HYPERTHERMIA AND BONE MARROW TRANSPLANTATION

Project: Research project

Project Details

Description

Autologous bone marrow transplantation is used for many patients including those with acute myelogenous leukemias and acute lymphoblastic leukemias who lack appropriate donor marrow. Recurrence of malignancy, however, is a major problem for patients receiving autologous bone marrow. In this study we will explore and optimize the use of hyperthermia to purge leukemic cells from bone marrow specimens in vitro. Heat response of human leukemic cell lines, acute leukemias from patients and normal human bone marrow progenitors (CFU-GM, BFU-E, CFU-GEMM) will be determined using clonogenic assays. Single or fractionated doses of heat with or without chemotherapeutic agents now used in the clinic for in vitro purging of leukemias will be used. Fractionated doses of heat will be used to take advantage of the differential rate of decay of thermotolerance of heat sensitive leukemic cells vs normal bone marrow progenitors. The damage to the bone marrow stem cells and reconstitution of the purged human bone marrow will be measured using long-term bone marrow cultures.

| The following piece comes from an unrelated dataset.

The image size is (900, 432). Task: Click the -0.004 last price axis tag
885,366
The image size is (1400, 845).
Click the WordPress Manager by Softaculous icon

To ensure the in vivo reconstitution of the purged bone marrow and to measure the leukemia relapse, a murine leukemia model system will be used. Both AKR leukemia and murine bone marrow will be treated in vitro with single or fractionated hyperthermia with or without chemotherapeutic agents. Furthermore, following purging of leukemia:bone marrow mixtures, both in vivo reconstitution of the bone marrow and leukemia relapse will be measured. Finally, we will test the feasibility of using the expression of the inducible HSP-72 kDa as the predictor of heat response. To determine the expression of the HSP-72 mRNA, in vitro enzymatic amplification of the HSP- 72 mRNA (PCR) will be performed by the synthetic primers. The inducible HSP-72 will then be detected by southern blot analysis using synthetic probes. We will also use 1 & 2 dimensional PAGE to detect the expression of the HSP-72 kDa protein. The expression of the inducible HSP-72 mRNA and proteins will then be correlated with the heat response of human leukemia cells. If there is a positive correlation between the presence of the inducible HSP-72 kDa and thermal resistance, PCR could be used clinically to predict the thermal response of leukemic cells before in vitro purging with heat.